■ **TASK OBJECTIVE**:
Put every line of the records below into a JSON list of strings, one string per line. Skip blank lines and leave the pictures out.

[Data for finding visible targets]
_ _ _
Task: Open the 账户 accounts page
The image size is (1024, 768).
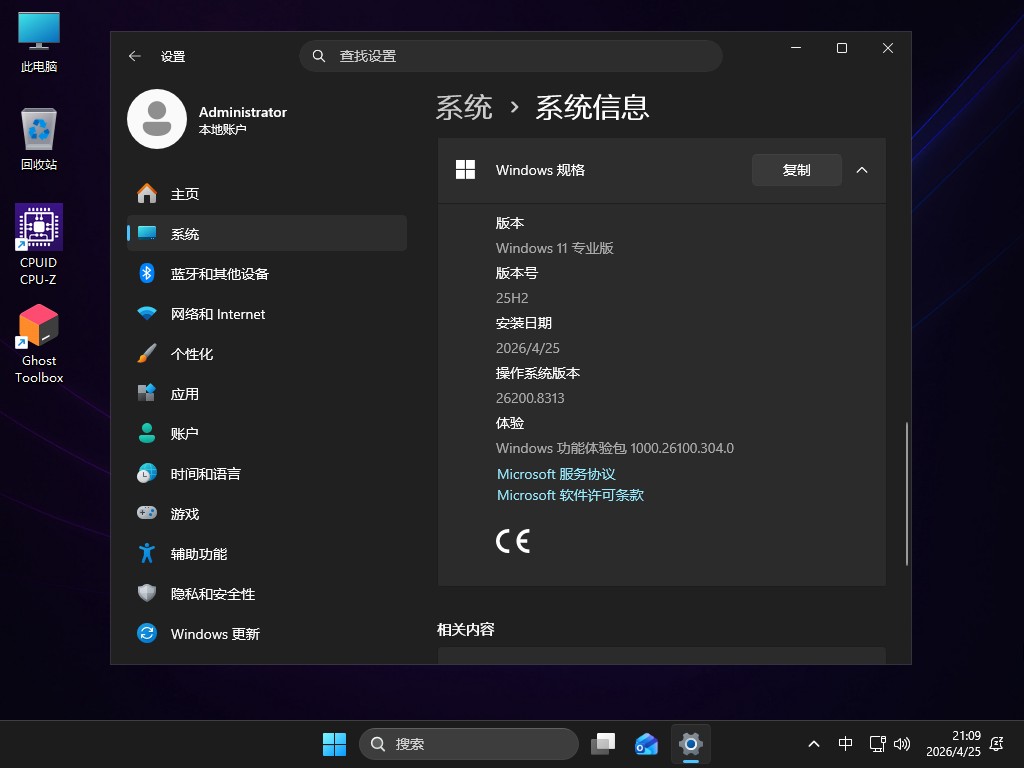Action: [184, 434]
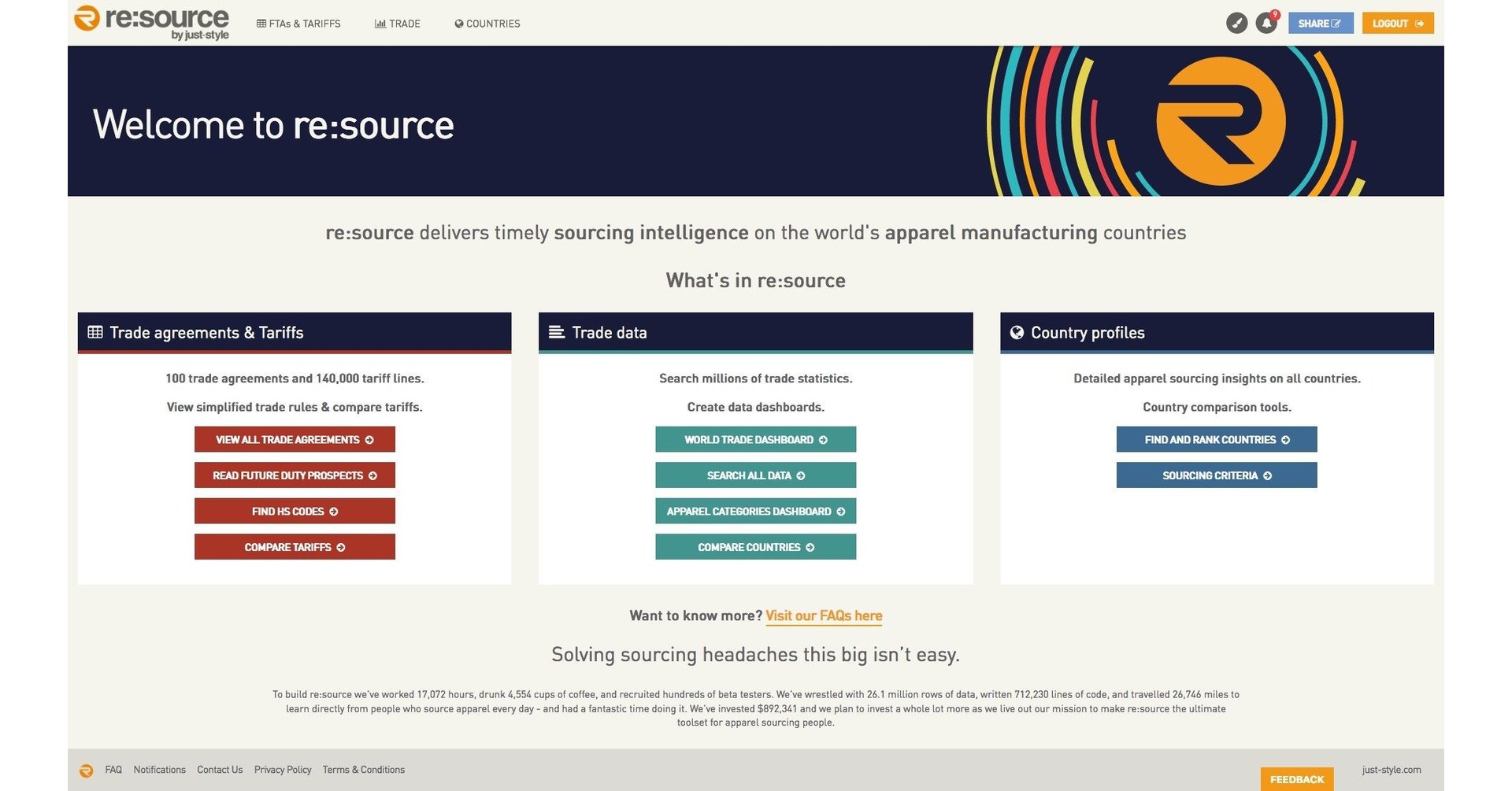Click the Share button

pyautogui.click(x=1321, y=23)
_ _ _
■ **THE OUTPUT**:
[
  "Task: Open the 账户 accounts page",
  "The image size is (1024, 768).",
  "Action: [184, 434]",
  "Click the Share button",
  "pyautogui.click(x=1321, y=23)"
]